— PROMPT —
Duplicate the records from the line containing "Find the location of a" through the line containing "I want to click on Fields, so", inclusive, keeping every character unchanged.

**** EXERCISE INPUT ****

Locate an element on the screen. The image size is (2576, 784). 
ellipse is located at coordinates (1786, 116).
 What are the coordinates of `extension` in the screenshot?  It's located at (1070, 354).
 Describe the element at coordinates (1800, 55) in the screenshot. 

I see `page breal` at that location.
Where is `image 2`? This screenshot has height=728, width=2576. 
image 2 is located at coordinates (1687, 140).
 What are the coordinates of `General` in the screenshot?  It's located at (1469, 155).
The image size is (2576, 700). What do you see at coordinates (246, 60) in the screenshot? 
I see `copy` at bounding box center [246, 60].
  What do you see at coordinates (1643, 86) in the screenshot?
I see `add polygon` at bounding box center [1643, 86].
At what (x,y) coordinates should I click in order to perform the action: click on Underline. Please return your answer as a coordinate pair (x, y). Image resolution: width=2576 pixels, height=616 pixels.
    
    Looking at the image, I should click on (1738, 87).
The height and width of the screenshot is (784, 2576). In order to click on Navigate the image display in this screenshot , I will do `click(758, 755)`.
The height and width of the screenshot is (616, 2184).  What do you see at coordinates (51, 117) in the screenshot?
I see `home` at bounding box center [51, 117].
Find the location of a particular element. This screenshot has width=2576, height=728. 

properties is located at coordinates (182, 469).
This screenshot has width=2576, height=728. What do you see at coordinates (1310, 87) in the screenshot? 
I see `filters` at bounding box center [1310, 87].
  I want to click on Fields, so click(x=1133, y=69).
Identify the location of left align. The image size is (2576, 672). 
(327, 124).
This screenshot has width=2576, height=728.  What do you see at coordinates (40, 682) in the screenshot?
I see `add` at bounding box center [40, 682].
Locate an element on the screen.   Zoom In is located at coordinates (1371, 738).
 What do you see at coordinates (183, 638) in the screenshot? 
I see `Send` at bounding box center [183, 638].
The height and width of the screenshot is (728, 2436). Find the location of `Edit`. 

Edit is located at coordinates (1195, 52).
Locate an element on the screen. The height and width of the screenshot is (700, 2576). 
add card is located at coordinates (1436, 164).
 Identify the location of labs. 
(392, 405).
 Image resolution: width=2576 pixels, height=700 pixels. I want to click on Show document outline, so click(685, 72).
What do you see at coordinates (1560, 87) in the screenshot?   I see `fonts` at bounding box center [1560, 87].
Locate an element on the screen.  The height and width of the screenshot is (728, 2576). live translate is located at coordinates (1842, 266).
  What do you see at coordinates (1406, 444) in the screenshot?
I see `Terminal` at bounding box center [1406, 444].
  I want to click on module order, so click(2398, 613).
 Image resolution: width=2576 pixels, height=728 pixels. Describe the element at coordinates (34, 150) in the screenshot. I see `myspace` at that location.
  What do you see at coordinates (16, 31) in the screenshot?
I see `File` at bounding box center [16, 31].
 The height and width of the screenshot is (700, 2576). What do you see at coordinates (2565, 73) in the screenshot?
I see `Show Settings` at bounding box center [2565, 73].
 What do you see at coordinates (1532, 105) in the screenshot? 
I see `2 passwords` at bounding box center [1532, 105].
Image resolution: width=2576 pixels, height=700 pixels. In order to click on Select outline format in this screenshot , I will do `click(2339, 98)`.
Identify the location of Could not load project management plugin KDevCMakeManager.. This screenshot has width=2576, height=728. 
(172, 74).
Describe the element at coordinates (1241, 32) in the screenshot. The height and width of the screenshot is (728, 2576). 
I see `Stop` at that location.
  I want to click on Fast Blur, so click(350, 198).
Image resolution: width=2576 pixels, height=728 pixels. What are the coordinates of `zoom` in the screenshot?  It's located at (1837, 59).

****

— RESULT OF THIS EXERCISE —
Find the location of a particular element. This screenshot has width=2576, height=728. 

properties is located at coordinates (182, 469).
This screenshot has width=2576, height=728. What do you see at coordinates (1310, 87) in the screenshot? 
I see `filters` at bounding box center [1310, 87].
  I want to click on Fields, so click(x=1133, y=69).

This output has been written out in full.